An employee may request all or any part of his or her personnel records, except as provided in the exemption Section 10. An employer shall grant at least two inspection requests by an employee in any calendar year when the requests are made at reasonable intervals, unless otherwise provided in a collective bargaining agreement. An employer may require that an employee’s request be in writing on a form supplied by the employer. Once the request has been made, the employer will provide the employee with the inspection opportunity within seven (7) working days unless the employer can reasonably show that such a deadline cannot be met. The Act does not require that an employee be permitted to remove any part of the personnel records or any part of such records from the place on the employer’s premises where it is made available for inspection.

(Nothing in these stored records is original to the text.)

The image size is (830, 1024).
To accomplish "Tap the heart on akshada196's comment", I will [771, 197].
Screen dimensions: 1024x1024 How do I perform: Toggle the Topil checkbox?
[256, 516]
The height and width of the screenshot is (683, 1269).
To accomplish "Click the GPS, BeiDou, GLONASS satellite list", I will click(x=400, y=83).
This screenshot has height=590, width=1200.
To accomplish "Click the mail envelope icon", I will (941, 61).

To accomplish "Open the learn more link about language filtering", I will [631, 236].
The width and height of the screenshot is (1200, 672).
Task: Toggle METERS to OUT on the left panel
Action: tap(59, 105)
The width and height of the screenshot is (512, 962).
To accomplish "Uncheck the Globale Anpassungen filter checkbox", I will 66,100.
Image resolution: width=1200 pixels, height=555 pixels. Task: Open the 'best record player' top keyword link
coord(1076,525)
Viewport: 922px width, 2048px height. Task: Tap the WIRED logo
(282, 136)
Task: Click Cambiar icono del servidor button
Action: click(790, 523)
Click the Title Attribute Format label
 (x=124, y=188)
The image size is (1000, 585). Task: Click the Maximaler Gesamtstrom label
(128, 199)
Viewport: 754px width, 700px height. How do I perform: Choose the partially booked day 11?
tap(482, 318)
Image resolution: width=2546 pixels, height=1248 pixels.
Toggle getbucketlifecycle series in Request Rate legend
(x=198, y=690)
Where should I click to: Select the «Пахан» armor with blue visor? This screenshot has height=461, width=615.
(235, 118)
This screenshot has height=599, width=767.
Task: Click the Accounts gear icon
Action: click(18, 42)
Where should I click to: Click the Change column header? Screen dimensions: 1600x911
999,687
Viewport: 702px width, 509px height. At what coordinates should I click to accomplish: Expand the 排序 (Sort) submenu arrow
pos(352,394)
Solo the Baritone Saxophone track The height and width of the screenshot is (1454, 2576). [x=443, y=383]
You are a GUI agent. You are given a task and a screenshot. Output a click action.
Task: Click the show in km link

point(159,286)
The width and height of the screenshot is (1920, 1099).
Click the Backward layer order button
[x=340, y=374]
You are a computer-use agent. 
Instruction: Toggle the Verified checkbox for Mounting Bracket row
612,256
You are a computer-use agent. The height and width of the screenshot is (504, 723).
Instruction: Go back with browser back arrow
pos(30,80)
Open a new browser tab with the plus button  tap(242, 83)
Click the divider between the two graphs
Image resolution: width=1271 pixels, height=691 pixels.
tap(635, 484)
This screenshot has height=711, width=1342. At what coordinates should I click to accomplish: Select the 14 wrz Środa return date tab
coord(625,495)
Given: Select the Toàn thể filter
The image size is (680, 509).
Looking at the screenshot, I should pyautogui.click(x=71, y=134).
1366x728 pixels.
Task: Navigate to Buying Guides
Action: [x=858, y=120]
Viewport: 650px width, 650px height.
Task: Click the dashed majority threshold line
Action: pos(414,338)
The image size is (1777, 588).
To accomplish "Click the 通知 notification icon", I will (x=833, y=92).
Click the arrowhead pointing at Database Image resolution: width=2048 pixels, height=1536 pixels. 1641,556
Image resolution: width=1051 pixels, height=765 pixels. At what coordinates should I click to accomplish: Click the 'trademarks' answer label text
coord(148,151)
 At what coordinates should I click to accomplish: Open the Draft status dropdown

Exceptions include letters of reference, information of a personal nature, records relevant to any other pending claim between the employer and the employee which may be discovered in a judicial proceeding, as well as investigatory or security records maintained by an employer to investigate criminal activity by the employee which could reasonably be expected to harm the employer’s property, operation or business. As stated earlier, a key exception is materials relating to the employer’s staff planning, such as matters relating to the business’ development, expansion, closing or operational goals, where the materials relate to or affect more than one employee, “provided, however, that this exception does not apply if such materials are, have been or are intended to be used by the employer in determining an individual employee’s qualifications for employment, promotion, transfer, or additional compensation, or in determining an individual employee’s discharge of discipline.

Finally, Section 2013 involves records of an employee subject to DCFS investigations resulting in an unfounded report. According to the Act an employer cannot gather or keep records identifying an employee as the subject of such an investigation if the investigation resulted in an unfounded report. An employee, upon receiving written notification from DCFS that an investigation has resulted in an “unfounded” report, can take the written notification to his or her employer and have any record of that investigation expunged from the personnel record.